Dataset entries:

Content starts

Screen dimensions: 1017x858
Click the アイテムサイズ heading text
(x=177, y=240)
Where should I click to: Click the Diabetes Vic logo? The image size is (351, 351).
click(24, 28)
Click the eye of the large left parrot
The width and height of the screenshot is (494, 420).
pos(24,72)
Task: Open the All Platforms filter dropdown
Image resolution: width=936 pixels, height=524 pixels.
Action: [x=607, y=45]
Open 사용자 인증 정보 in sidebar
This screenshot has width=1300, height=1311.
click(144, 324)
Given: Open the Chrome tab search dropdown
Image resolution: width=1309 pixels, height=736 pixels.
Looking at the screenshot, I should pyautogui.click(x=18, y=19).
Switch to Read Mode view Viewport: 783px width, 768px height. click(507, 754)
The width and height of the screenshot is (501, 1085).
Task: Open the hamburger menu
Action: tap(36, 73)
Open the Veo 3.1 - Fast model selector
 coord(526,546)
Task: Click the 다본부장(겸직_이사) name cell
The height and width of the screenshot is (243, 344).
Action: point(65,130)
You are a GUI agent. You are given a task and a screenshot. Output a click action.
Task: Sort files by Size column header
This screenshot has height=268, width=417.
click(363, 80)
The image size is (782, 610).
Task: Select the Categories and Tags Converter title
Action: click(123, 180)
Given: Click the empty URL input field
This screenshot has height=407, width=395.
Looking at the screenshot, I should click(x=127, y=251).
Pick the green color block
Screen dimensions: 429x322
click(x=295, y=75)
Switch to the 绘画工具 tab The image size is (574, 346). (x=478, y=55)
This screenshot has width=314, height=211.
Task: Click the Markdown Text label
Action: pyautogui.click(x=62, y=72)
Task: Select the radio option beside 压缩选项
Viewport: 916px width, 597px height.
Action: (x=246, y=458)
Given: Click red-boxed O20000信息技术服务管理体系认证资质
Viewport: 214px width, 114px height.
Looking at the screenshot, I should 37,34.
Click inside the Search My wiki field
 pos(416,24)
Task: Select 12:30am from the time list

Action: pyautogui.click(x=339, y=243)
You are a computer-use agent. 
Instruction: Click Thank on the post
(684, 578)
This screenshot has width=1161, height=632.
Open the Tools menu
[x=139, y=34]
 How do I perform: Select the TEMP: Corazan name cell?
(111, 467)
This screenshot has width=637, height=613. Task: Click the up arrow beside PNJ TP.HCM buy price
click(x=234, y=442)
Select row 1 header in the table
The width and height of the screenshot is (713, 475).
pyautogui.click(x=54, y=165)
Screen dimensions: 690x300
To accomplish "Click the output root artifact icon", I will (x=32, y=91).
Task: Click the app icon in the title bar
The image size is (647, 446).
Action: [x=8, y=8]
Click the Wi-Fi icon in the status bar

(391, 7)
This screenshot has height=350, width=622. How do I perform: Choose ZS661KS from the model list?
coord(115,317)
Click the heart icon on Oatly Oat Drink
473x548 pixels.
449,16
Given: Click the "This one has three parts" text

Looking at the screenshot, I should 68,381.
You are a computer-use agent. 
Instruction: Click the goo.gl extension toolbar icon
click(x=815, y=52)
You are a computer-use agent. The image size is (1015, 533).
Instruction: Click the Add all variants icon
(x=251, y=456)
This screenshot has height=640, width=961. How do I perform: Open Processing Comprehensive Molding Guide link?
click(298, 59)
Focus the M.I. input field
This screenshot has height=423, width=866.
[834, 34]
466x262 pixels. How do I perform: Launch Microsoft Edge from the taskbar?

Content ends

EXERCISE INSTRUCTIONS
Can you restate every record above word for word?

ANSWER TO THE PROBLEM
Screen dimensions: 1017x858
Click the アイテムサイズ heading text
(x=177, y=240)
Where should I click to: Click the Diabetes Vic logo? The image size is (351, 351).
click(24, 28)
Click the eye of the large left parrot
The width and height of the screenshot is (494, 420).
pos(24,72)
Task: Open the All Platforms filter dropdown
Image resolution: width=936 pixels, height=524 pixels.
Action: [x=607, y=45]
Open 사용자 인증 정보 in sidebar
This screenshot has width=1300, height=1311.
click(144, 324)
Given: Open the Chrome tab search dropdown
Image resolution: width=1309 pixels, height=736 pixels.
Looking at the screenshot, I should pyautogui.click(x=18, y=19).
Switch to Read Mode view Viewport: 783px width, 768px height. click(507, 754)
The width and height of the screenshot is (501, 1085).
Task: Open the hamburger menu
Action: tap(36, 73)
Open the Veo 3.1 - Fast model selector
 coord(526,546)
Task: Click the 다본부장(겸직_이사) name cell
The height and width of the screenshot is (243, 344).
Action: point(65,130)
You are a GUI agent. You are given a task and a screenshot. Output a click action.
Task: Sort files by Size column header
This screenshot has height=268, width=417.
click(363, 80)
The image size is (782, 610).
Task: Select the Categories and Tags Converter title
Action: click(123, 180)
Given: Click the empty URL input field
This screenshot has height=407, width=395.
Looking at the screenshot, I should click(x=127, y=251).
Pick the green color block
Screen dimensions: 429x322
click(x=295, y=75)
Switch to the 绘画工具 tab The image size is (574, 346). (x=478, y=55)
This screenshot has width=314, height=211.
Task: Click the Markdown Text label
Action: pyautogui.click(x=62, y=72)
Task: Select the radio option beside 压缩选项
Viewport: 916px width, 597px height.
Action: (x=246, y=458)
Given: Click red-boxed O20000信息技术服务管理体系认证资质
Viewport: 214px width, 114px height.
Looking at the screenshot, I should 37,34.
Click inside the Search My wiki field
 pos(416,24)
Task: Select 12:30am from the time list

Action: pyautogui.click(x=339, y=243)
You are a computer-use agent. 
Instruction: Click Thank on the post
(684, 578)
This screenshot has width=1161, height=632.
Open the Tools menu
[x=139, y=34]
 How do I perform: Select the TEMP: Corazan name cell?
(111, 467)
This screenshot has width=637, height=613. Task: Click the up arrow beside PNJ TP.HCM buy price
click(x=234, y=442)
Select row 1 header in the table
The width and height of the screenshot is (713, 475).
pyautogui.click(x=54, y=165)
Screen dimensions: 690x300
To accomplish "Click the output root artifact icon", I will (x=32, y=91).
Task: Click the app icon in the title bar
The image size is (647, 446).
Action: [x=8, y=8]
Click the Wi-Fi icon in the status bar

(391, 7)
This screenshot has height=350, width=622. How do I perform: Choose ZS661KS from the model list?
coord(115,317)
Click the heart icon on Oatly Oat Drink
473x548 pixels.
449,16
Given: Click the "This one has three parts" text

Looking at the screenshot, I should 68,381.
You are a computer-use agent. 
Instruction: Click the goo.gl extension toolbar icon
click(x=815, y=52)
You are a computer-use agent. The image size is (1015, 533).
Instruction: Click the Add all variants icon
(x=251, y=456)
This screenshot has height=640, width=961. How do I perform: Open Processing Comprehensive Molding Guide link?
click(298, 59)
Focus the M.I. input field
This screenshot has height=423, width=866.
[834, 34]
466x262 pixels. How do I perform: Launch Microsoft Edge from the taskbar?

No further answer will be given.